The side conditions then become $X+2Y=0$ resulting in the Lagrange function

$$L(X,Y,Z,\Lambda)=F(X,Y,Z)+\Lambda(X+2Y)$$

with $$F(X,Y,Z)=-X\log X -2Y\log Y -Z\log2.$$

Your equations are

$$0 =L_\Lambda=X+2Y\\ 0 =L_X=-\log X-1+\Lambda\\ 0 =L_Y=-2\log Y-2+2\Lambda\\ 0 =L_Z=-\log 2$$

where the last equation cannot be solved. If I didn't make a mistake there is no extremum.

Answer 2

I am assuming that we are working with natural logarithms (this is not essential to the outcome -- and I won't ask where you acquired such a lovely function).

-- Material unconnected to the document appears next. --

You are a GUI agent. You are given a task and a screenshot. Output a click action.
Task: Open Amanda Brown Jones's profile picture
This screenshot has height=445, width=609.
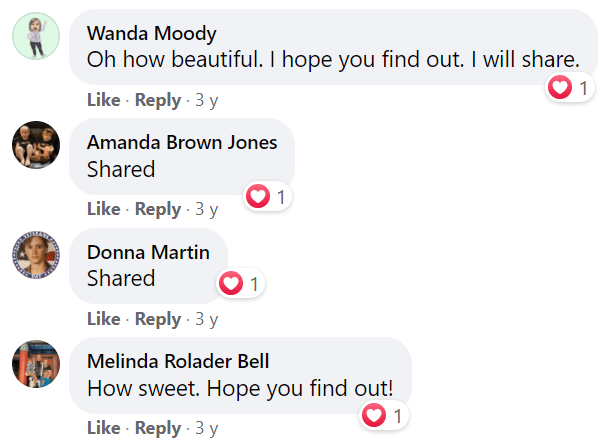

I agree with your partial derivatives, so we have the results

$$\frac{\partial F}{\partial x} \ = \ \frac{\partial F}{\partial y} \ \ \Rightarrow \ \ x \ + \ \frac{1}{2}y \ = \ 8 \ \left(\frac{1}{4}y \ + \ \frac{1}{2}z\right) \ \ \Rightarrow \ \ x \ - \ \frac{3}{2} y \ - \ 4z \ = \ 0 \ \ , $$

$$\frac{\partial F}{\partial x} \ = \ \frac{\partial F}{\partial z} \ \ \Rightarrow \ \ x \ + \ \frac{1}{2}y \ = \ 2 \ \left(\frac{1}{4}y \ + \ \frac{1}{2}z\right) \ \ \Rightarrow \ \ x \ - \ z \ = \ 0 \ \ , $$

$$\frac{\partial F}{\partial y} \ = \ \frac{\partial F}{\partial z} \ \ \Rightarrow \ \ 2 \ \left(x \ + \ \frac{1}{2}y\right) \ = \ \frac{1}{4}y \ + \ \frac{1}{2}z \ \ \Rightarrow \ \ 2x \ + \ \frac{3}{4} y \ - \ \frac{1}{2}z \ = \ 0 \ \ . $$

Using whatever algebraic method you prefer, we arrive at $ \ x \ = \ -\frac{1}{2}y \ = \ z \ $ . The problem isn't that the system is inconsistent -- it is linearly dependent , and not in a good way. We find that $ \ x \ + \ \frac{1}{2}y \ = \ 0 \ $ , which is then the value of the argument of the logarithmic function in the first term of $ \ f(x,y,z) \ $ . Thus, this solution plane for candidate extremal points is not in the domain of the function.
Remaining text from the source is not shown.